Sonny wants to do some thing. Some thing he'd never done before. 'Wait a minute', Sonny said. He moved to the door and threw it open, revealing his mother behind it.
'Did you want something, Mom? Because I was just about to give Stacy a kiss, and we'd like a little privacy. You don't mind if I kiss my girlfriend in private, do you?'
'Of course not, Sonny! I was just wondering whether you and Stacy would like a snack.'
'Not right now, obviously. But thank you for thinking of it. We really appreciate it', Sonny said, and then, turning his head, 'don't we, Stacy?'
'Yes, thank you, Mrs Morgendorffer, it's very considerate of you.'
'So we'll let you know later if we want anything', Sonny said, and started to close the door.
'Okay, I'll be right here!'
Sonny paused with the door half-closed and raised his eyebrows. 'Right here?'
'Well, not right here outside your door, of course!' Helen gave a tinkle of laughter, half-turned, and took one step away. 'I mean, I'll just be … right …'
'Of course', said Sonny. 'Thanks, Mom.' He shut the door, walked back to Stacy, put his hands on Tom's shoulders, and said, 'So, forgiveness and whatnot?'
'Um, yes.', Stacy said. 'About what you said, about, um, kissing...'
Sonny gave her a lingering kiss.
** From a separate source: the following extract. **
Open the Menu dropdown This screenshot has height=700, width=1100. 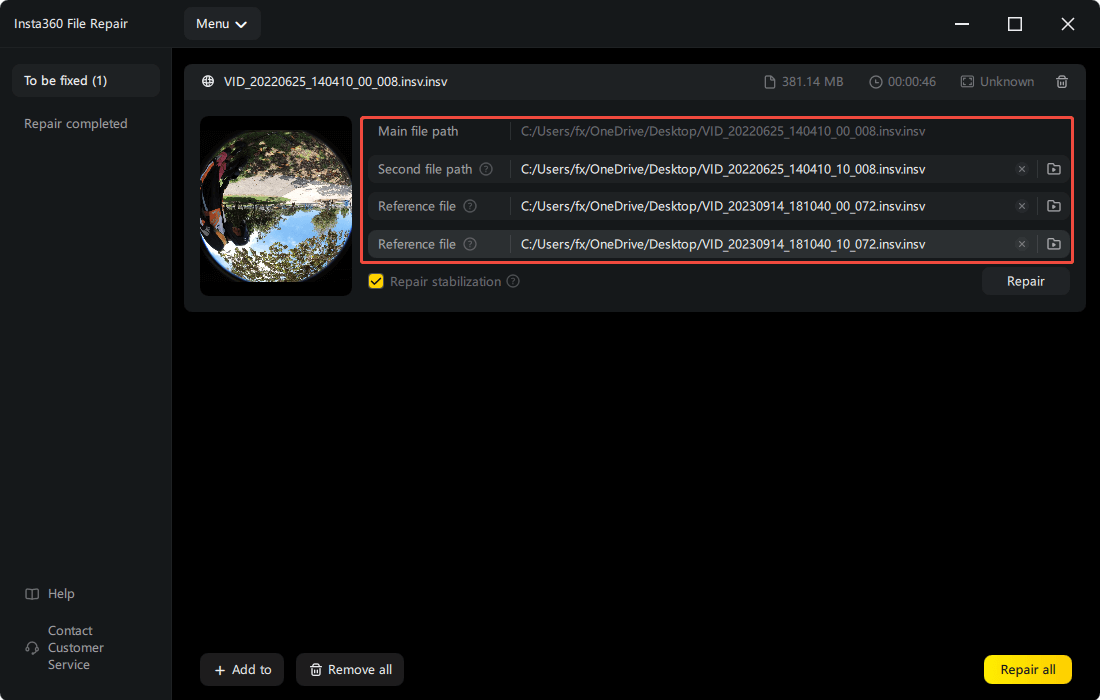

And another. Then he said, 'I'd like to imagine that tasted better than crow.'
'Hmm', said Stacy. 'Let me check.' They kissed again. 'Yes', said Stacy, 'even better than your mother's doubtless delicious snacks.'
'The truth is that she does mind her teenage children kissing in private', Sonny said. 'But she tries her best to be grown-up about it.'
Stacy laughed nervously. "I, um, don't mind kissing in private. I'm uh, I wasn't,"
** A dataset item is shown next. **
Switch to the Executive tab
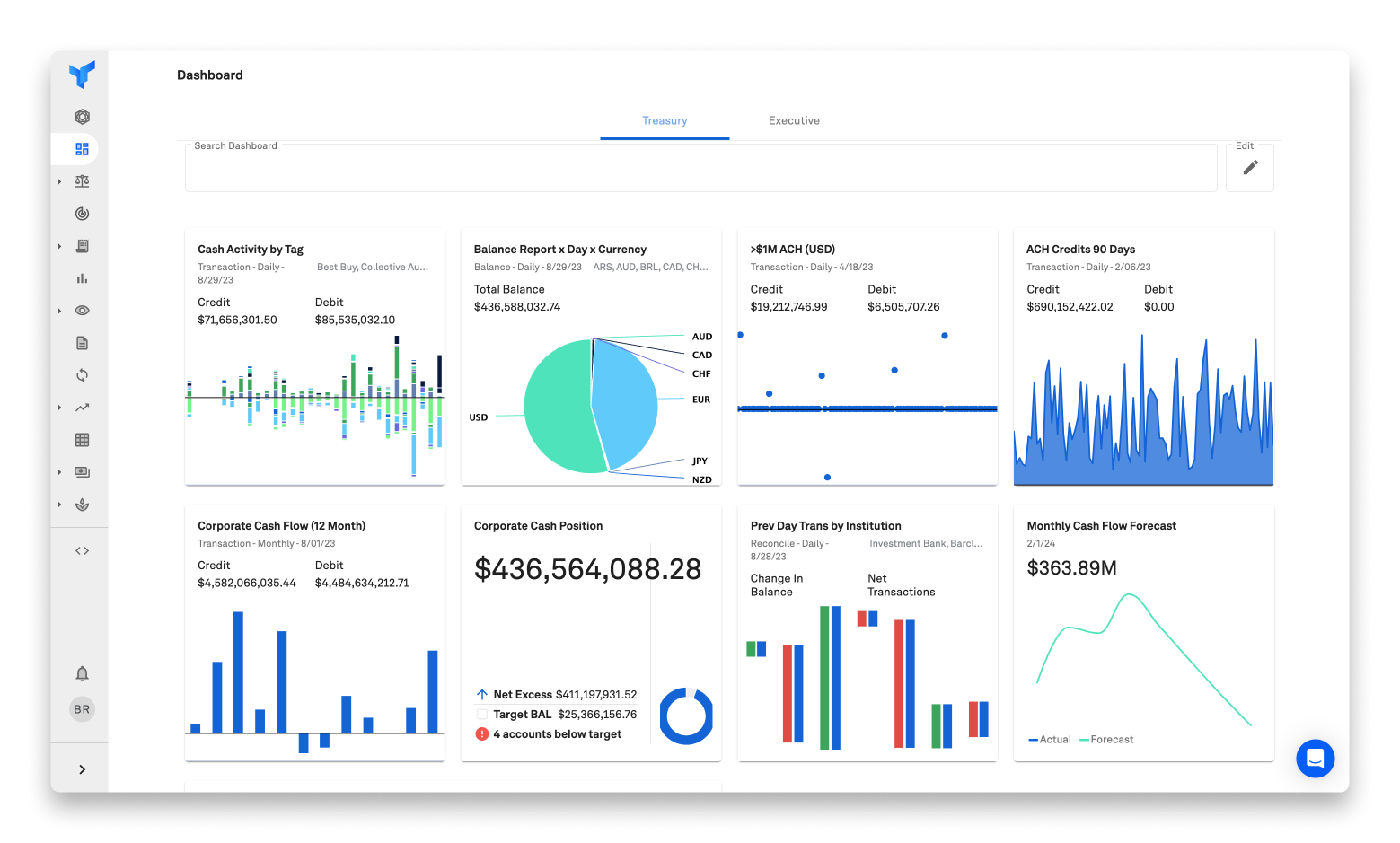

"Expecting it?" Sonny hated how he became when it came to the subject of... closeness. "Neither was I. But you supported me even when I was being a jerk." He couldn't stop thinking about how it felt to actually kiss on the lips. Sure she had kissed him on the cheek a few times but this was a first.
Helen called out to them. 'Sonny, I just thought you should know that we're out of cheese! but there are pretzels if Stacy likes them, or pineapple chunks!'
'Thanks for letting us know, Mom!' Sonny called back.
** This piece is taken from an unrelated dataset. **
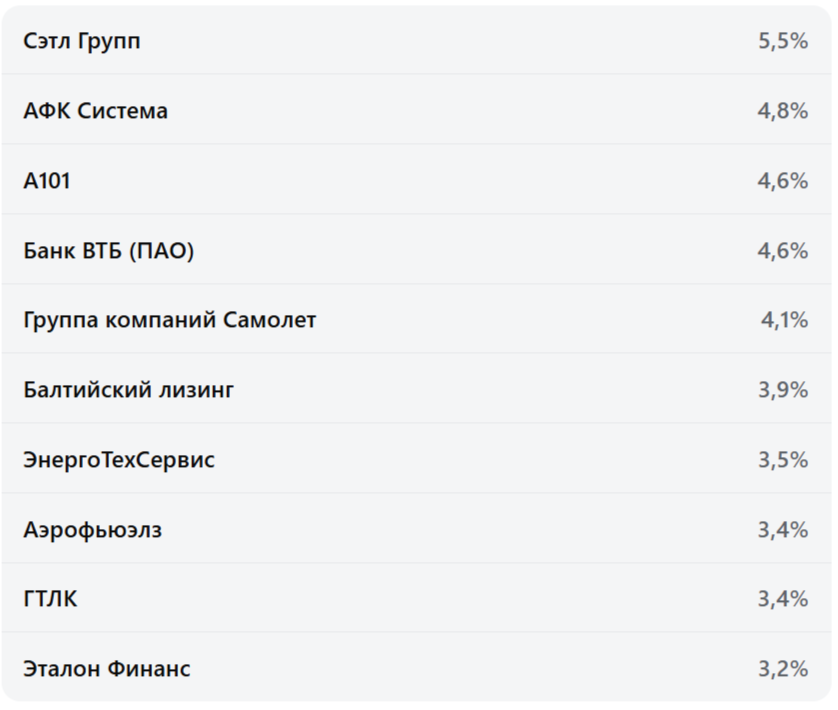This screenshot has height=710, width=838.
Task: Select Аэрофьюэлз in the holdings list
Action: (93, 530)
Stacy took the conversation back to the original subject, saying that she was glad to see that Sonny was over getting a rejection letter.
'What letter?' Sonny said. 'Oh, wait.' He recited the whole text tonelessly from memory. 'Dear Mr Morgendorffer, Thank you for giving us the opportunity to read your work. It's not right for us at this time, but please keep us in mind for future submissions.'
'But Sonny, that's great!' Stacy gave him a hug. 'If they said they want you to submit again, they really meant it. Didn't you know that?'
'I thought it was just a form thing.'
'No! The editor must have thought you really had something. They don't often give people that kind of encouragement.'
'Encouragement', said Sonny, not welcoming the word. 'Right. They want me to send them more stories they won't like so that they can reject me again. And this is a good thing.' He raises an eyebrow. "How did you know what it meant?"
"Um," Her hands start touching her hair. "I like, wrote stuff, to magazines before. Ok, not like yours but you know, fashion stuff."
Sonny scratched behind his ear. 'Well, in that case—and much as I enjoy the strain you're putting on my mother by being here—I guess I should get back to my writing.'
"Ok! Good luck Sonny!" She leans in and gives him a quick kiss on the lips. "See you at school!"
"Yeah, school." Sonny was still thinking, as that was what he did best, about Stacy after she left and what kissing her meant.